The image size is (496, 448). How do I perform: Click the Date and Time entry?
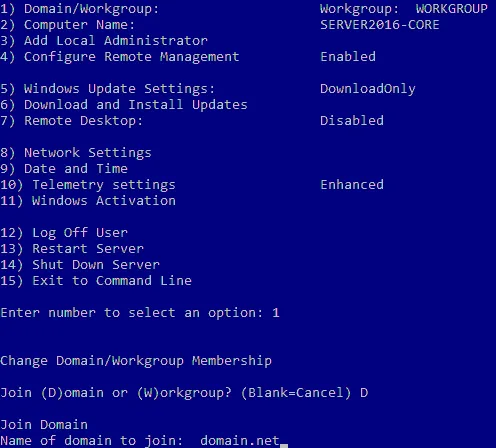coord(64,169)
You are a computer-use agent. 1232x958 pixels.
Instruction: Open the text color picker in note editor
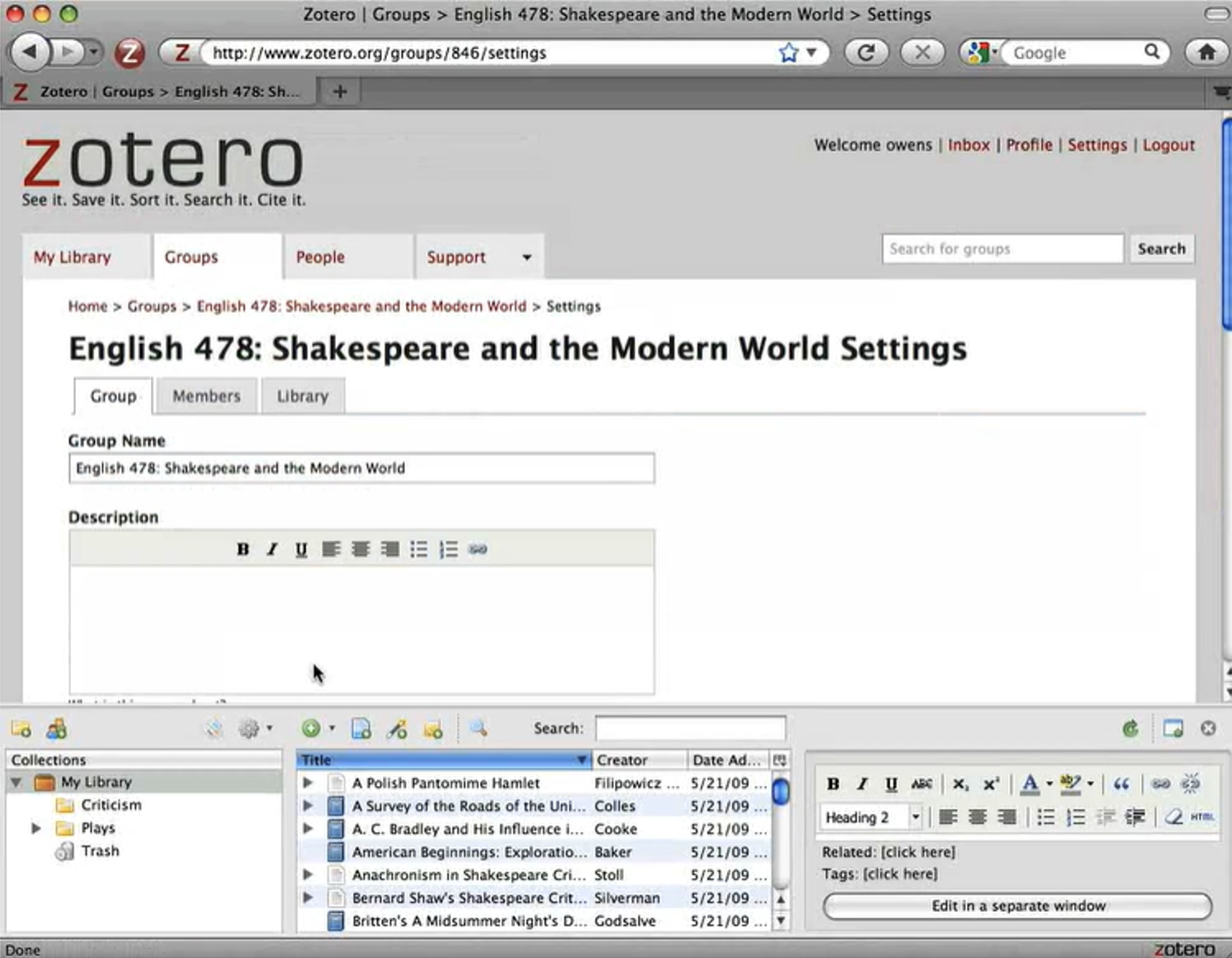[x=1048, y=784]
┄┄┄┄┄┄
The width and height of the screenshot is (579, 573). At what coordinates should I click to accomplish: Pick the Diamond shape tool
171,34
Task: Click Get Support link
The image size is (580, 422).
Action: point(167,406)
┄┄┄┄┄┄
» **YOUR INSTRUCTIONS**: Please output the lines from the line with "The image size is (496, 448)." to the line with "[x=1048, y=784]", both included, as a JSON list of strings with one string per line, skipping blank lines and leaving out the pictures.

» **FINAL ANSWER**:
[
  "The image size is (496, 448). How do I perform: Click the Date and Time entry?",
  "coord(64,169)",
  "You are a computer-use agent. 1232x958 pixels.",
  "Instruction: Open the text color picker in note editor",
  "[x=1048, y=784]"
]